For the events investigated above, algorithm results are verified by voltage and current waveform recorded by the PQ.

3. Simulation Study

The proposed algorithm also is tested in a radial power system shown in Figure 5. The power system has nine buses, where B1 is the 154 kV transmission system bus, and the remaining busbar is a 34.5 kV bus in the distribution system. Moreover, it has four monitoring points. To observe the voltage sag, faults (SLGF, LLGF, LLLGF, and LLF) are applied to F1 and F2 points. The proposed algorithm determines the voltage sag and fault type, as shown in Table 5. When the simulation results are investigated, the proposed algorithm correctly determines the voltage sag location and fault type in all monitoring points.

4. Conclusions

In this study, the novel algorithm is proposed to detect the voltage sag relative location using real voltage and current data provided by PQMS in an actual distribution company. Moreover, the algorithm is integrated into the PQMS of the distribution company. The proposed algorithm is tested in nine bus power systems and correctly determines voltage sag relative location and fault type in all monitoring points. In addition, the performance of the algorithm is approved by voltage and current waveform recorded by the PQ analyzer.

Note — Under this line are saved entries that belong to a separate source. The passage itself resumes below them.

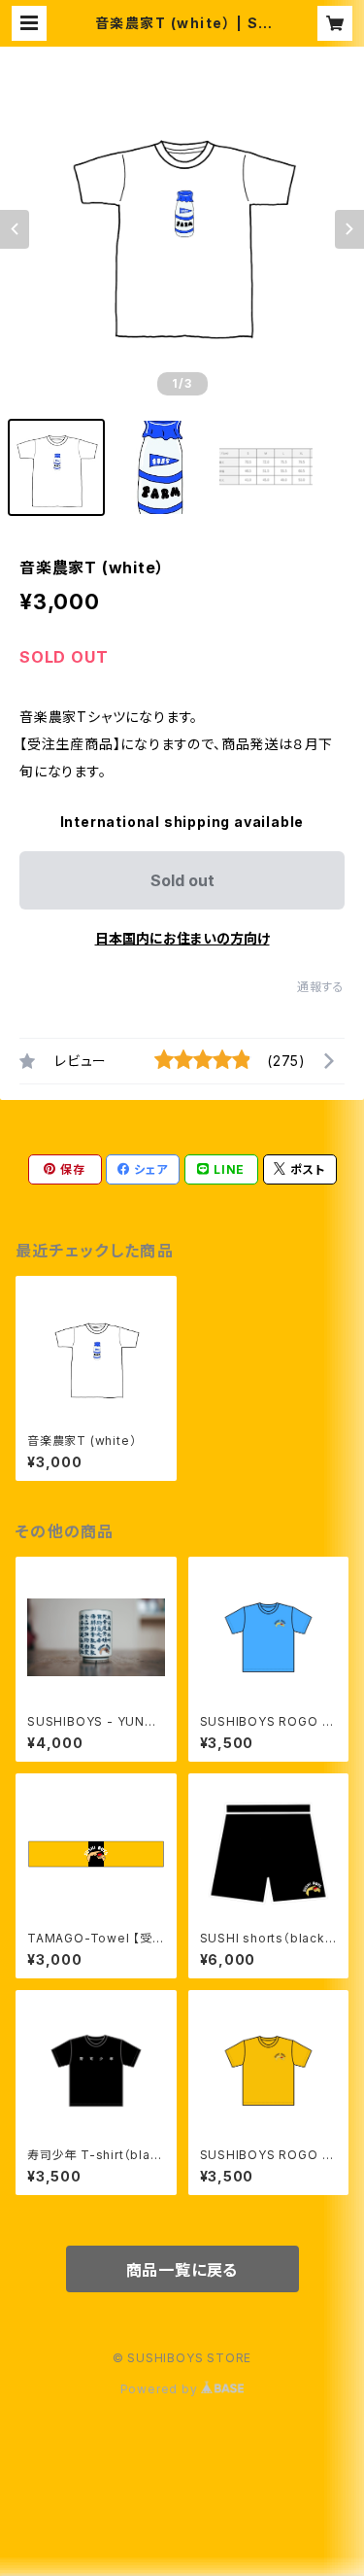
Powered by (161, 2389)
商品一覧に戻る (182, 2270)
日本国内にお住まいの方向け (182, 938)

This algorithm can also be implemented in the PQMS of other distribution system companies that use Inavitas as a PQMS. On the other hand, if the network topology is integrated into PQMS, the exact location of the voltage sag can be determined with the help proposed algorithm. For future studies, the threshold for rules can be defined by the artificial intelligence method.

Author Contributions

Conceptualization, Y.Y. and T.U.; methodology, Y.Y., K.Ç.B. and A.T.; software, Y.Y. and T.U.; validation, Y.Y., Y.T., and A.T.; writing—original draft preparation, Y.Y. and T.U.; writing—review and editing, A.T., Y.T., J.M.G. and C.-L.S.; supervision, K.Ç.B. and J.M.G. All authors have read and agreed to the published version of the manuscript.

Funding

This work was supported by The Scientific and Technological Research Council of Turkey BIDEB-2214-A International Research Fellowship Programme for PhD Students. The work of Chun-Lien Su was funded by the Ministry of Science and Technology of Taiwan under Grant MOST 110-2221-E-992-044-MY3.

Acknowledgments

The authors would like to thank ENDOKS and KCETAŞ companies.

Conflicts of Interest

The authors declare no conflict of interest.

Appendix A

Figure A1. Current and voltage waveform recorded by PQ analyzer during the voltage sag for event 1.
Figure A1. Current and voltage waveform recorded by PQ analyzer during the voltage sag for event 1.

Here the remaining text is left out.